Forger la paix pour l'Artsakh - La débâcle du Haut-Karabagh

16 octobre 2023 -
Le monde passe rapidement à autre chose. Il y a eu le tremblement de terre dévastateur au Maroc, le pire depuis 120 ans ; il y a eu les inondations en Libye qui ont tué des milliers de personnes à Derna. Il y a eu la tragédie du Haut-Karabagh, un conflit dans lequel l'Azerbaïdjan gagne le récit et les Arméniens indigènes perdent l'Artsakh ; et maintenant, une fois de plus, il y a une guerre entre les Palestiniens et Israël, instiguée par le Hamas, rejointe par d'autres Palestiniens, et combattue avec une brutalité croissante. Et le monde passera à autre chose, une fois de plus. Mais prêtons attention à cette tragique histoire arménienne.

 

Seta Kabranian-Melkonian

 

Au cours de la dernière semaine de septembre 2023, le peuple autochtone de l'Artsakh arménien a disparu de sa terre ancestrale. Les dernières personnes âgées et handicapées ont rejoint l'Arménie, leur mère patrie, sous la surveillance des forces azerbaïdjanaises. Mes compatriotes ont laissé derrière eux une histoire millénaire, des foyers multigénérationnels et des moyens de subsistance. La plupart d'entre eux ont eu quelques heures pour faire leurs bagages et partir. Leurs animaux domestiques ont été laissés derrière eux, sans parler du bétail et des autres animaux. Jour après jour, j'ai regardé mes écrans numériques et ma famille non biologique depuis trente ans. Une famille de 120 000 personnes avec laquelle j'ai partagé une multitude de gains et de pertes. J'ai apprécié leur détermination et j'ai chéri l'État démocratique qu'ils ont créé et dirigé pendant trente ans. Selon un décret signé par son président, la République d'Artsakh cessera d'exister le 1janvier, 2024. Je ne m'attendais pas à devoir écrire cet essai.
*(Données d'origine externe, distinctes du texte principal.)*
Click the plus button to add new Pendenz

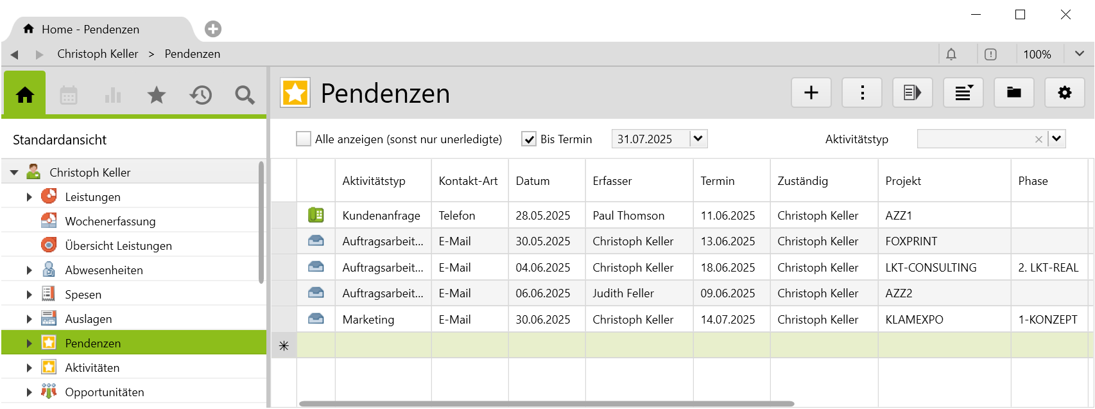click(x=811, y=93)
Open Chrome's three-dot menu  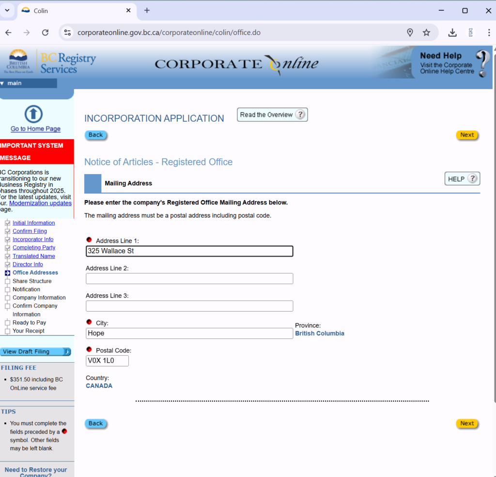(488, 32)
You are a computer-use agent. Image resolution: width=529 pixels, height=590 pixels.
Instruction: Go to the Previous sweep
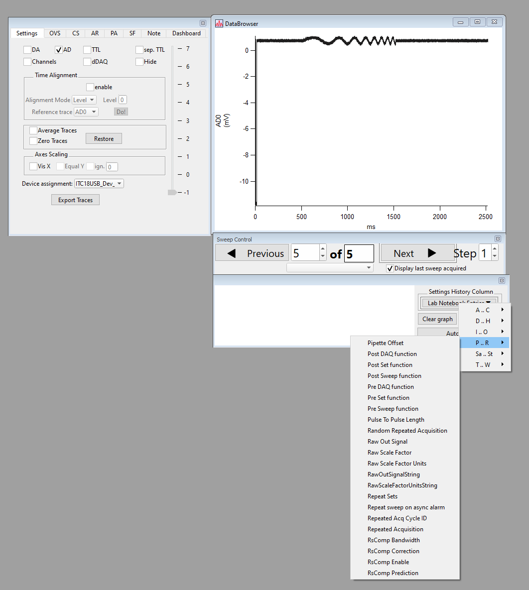(252, 253)
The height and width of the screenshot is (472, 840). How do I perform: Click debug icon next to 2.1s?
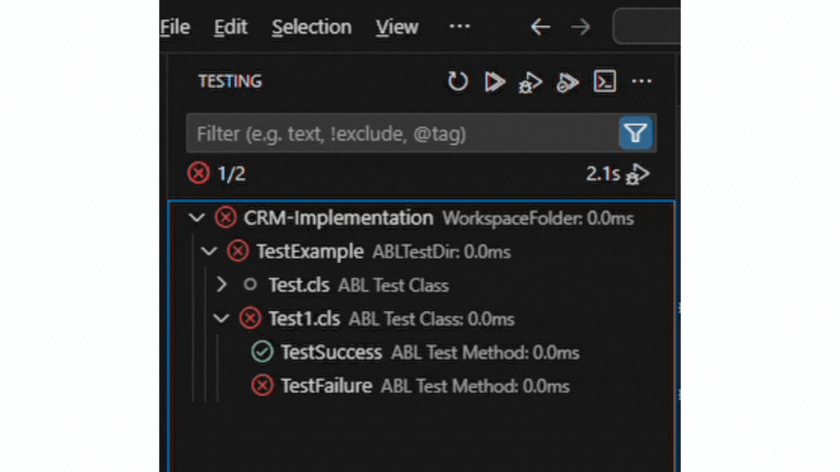638,174
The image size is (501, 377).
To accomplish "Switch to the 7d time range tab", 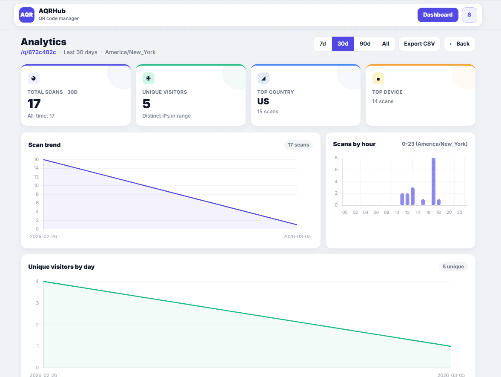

J'avais espéré des temps calmes et paisibles. J'avais espéré des mariages traditionnels après les récoltes d'automne dans les villages d'une terre ancestrale. J'avais espéré des enfants heureux de retourner à l'école le 1er septembre. Toutes ces pensées se sont incrustées dans mon cerveau. Car la réalité de la terre de mes ancêtres est bien plus sombre que ces simples espoirs.

Qu'est-ce qu'une terre ancestrale pour les survivants d'un massacre, d'un génocide, d'une Nakba ?  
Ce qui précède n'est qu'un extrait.